According to the residents, security has also been a major problem. Another resident of the area, Bhajan Lal, complained: “Roads have not been built here and cleanliness is also an issue. Right at the entrance of the village is a huge garbage disposal area which is cleaned only after three to four days. The counselor Nikki Singh does whatever little work has been done here. The local AAP MLA is also of no help.”
When asked about the complaints of the villagers, Maheish Girri said: “Yes, I understand there are problems. But, the state government should also cooperate with us. Boundaries of the villages are not well defined and, thus, I am not able to achieve what I dreamt of.”

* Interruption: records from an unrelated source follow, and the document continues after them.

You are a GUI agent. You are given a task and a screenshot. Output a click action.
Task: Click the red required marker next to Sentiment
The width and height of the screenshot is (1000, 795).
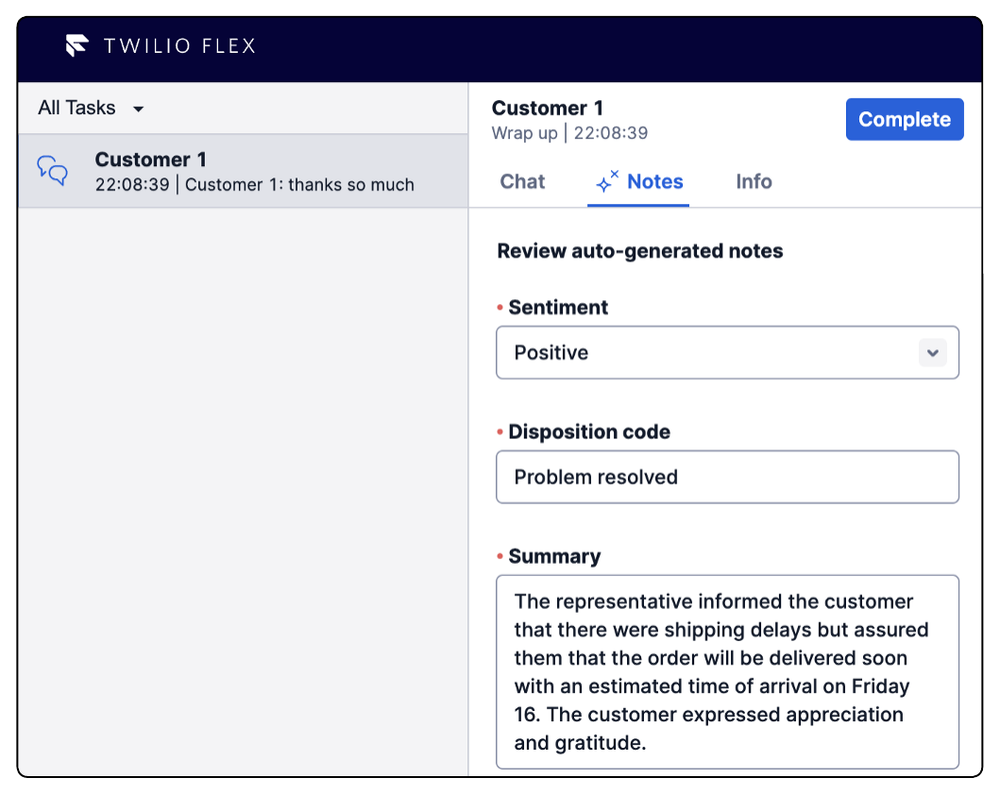coord(501,308)
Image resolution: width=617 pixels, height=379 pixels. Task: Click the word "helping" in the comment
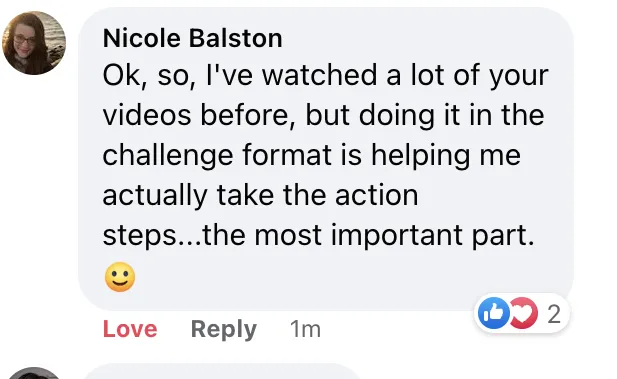point(421,155)
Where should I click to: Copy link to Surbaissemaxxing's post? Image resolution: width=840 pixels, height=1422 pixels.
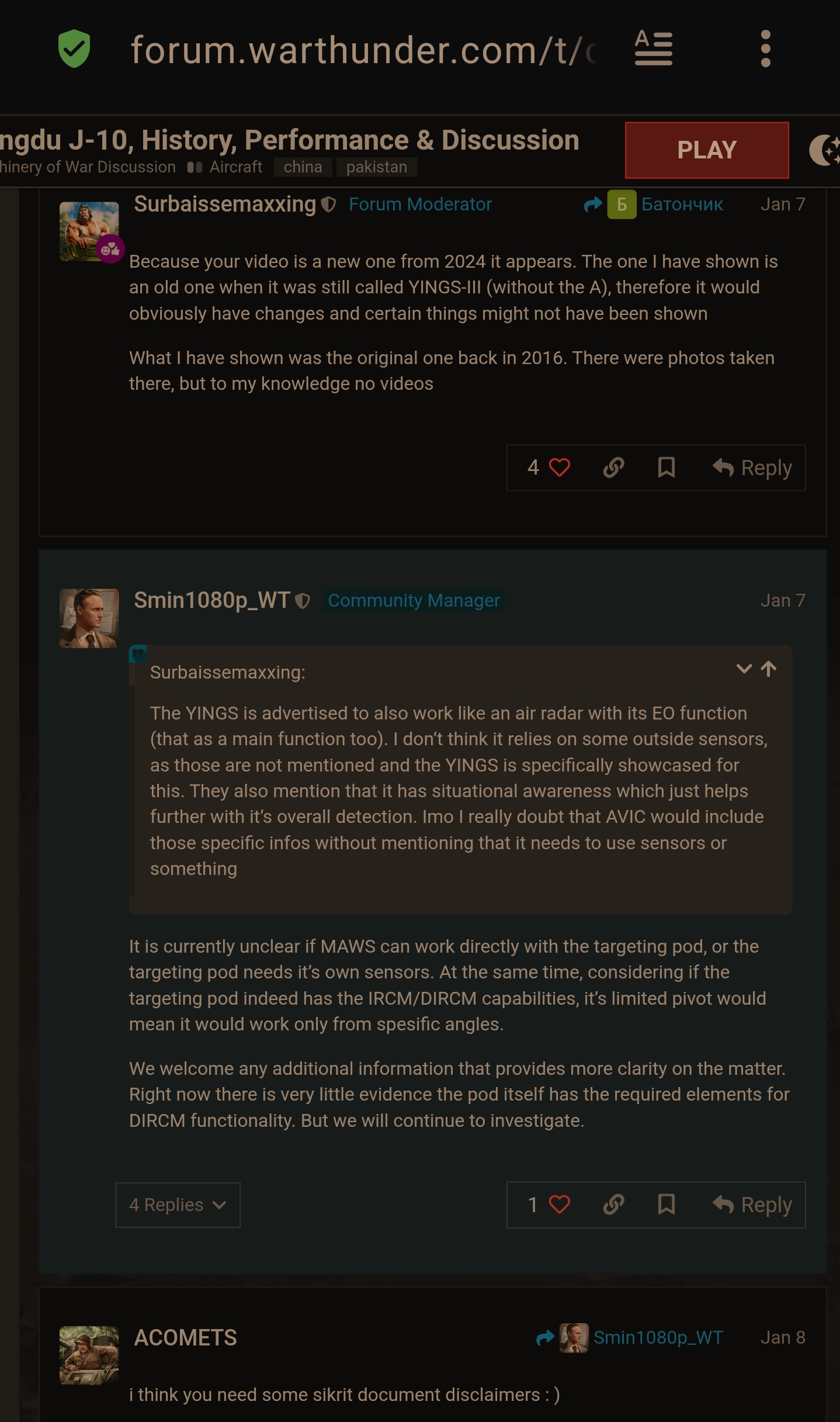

Girri also said: “When we started our work, the development process was smooth. But ever since the AAP government has come to power in Delhi, it has started causing hindrance to our work. These works need coordination from the state government agencies. But, we have been working relentlessly to achieve our development goals.” He added, “Urban and rural villages are different and have to be looked at differently. The issues that urban villages face are mainly related to water, schools, electricity and drainage.”
Pilanji Gaon is situated in the New Delhi constituency. It was adopted by BJP MP Meenakshi Lekhi and it also falls under the Assembly constituency of Delhi Chief Minister Arvind Kejriwal.
Most of the village is in a dilapidated condition. Villagers said the MP has not visited the village after winning the election. The major concerns of the people remain cleanliness, water shortage, dirty water supply, clogged sewer lines, lack of medical facilities, and no community centre.
Villagers complained that they take their grievances to the MP, MLA and even the NDMC and Delhi Jal Board but their pleas fall on deaf ears.
The village is densely populated with an approximate population of 20,000 people. Chaudhary Budh Ram, resident of Pilanji Gaon, said, “The MP has not visited the village in the last one and a half years. When people go to her office, she assures us that she has sanctioned funds for the village for its development but we have seen zero improvement.”
Another resident Om Prakash said: “We have stopped getting drinking water at our house. We have to survive on bottled water. Even the Aam Admi Party has not done anything here. This is the Chief Minister’s constituency but he has also not visited.”
The villagers said that no intervention has come even after repeated incidents of dengue and other diseases every year.
Dhir Singh Pradhan, a resident who deals in construction material, said, “There are dengue cases every year. But no medical clinics, awareness camps, fumigation or preventive tasks are carried out. No work has been done to turn this village into a model village. It’s all a hoax.”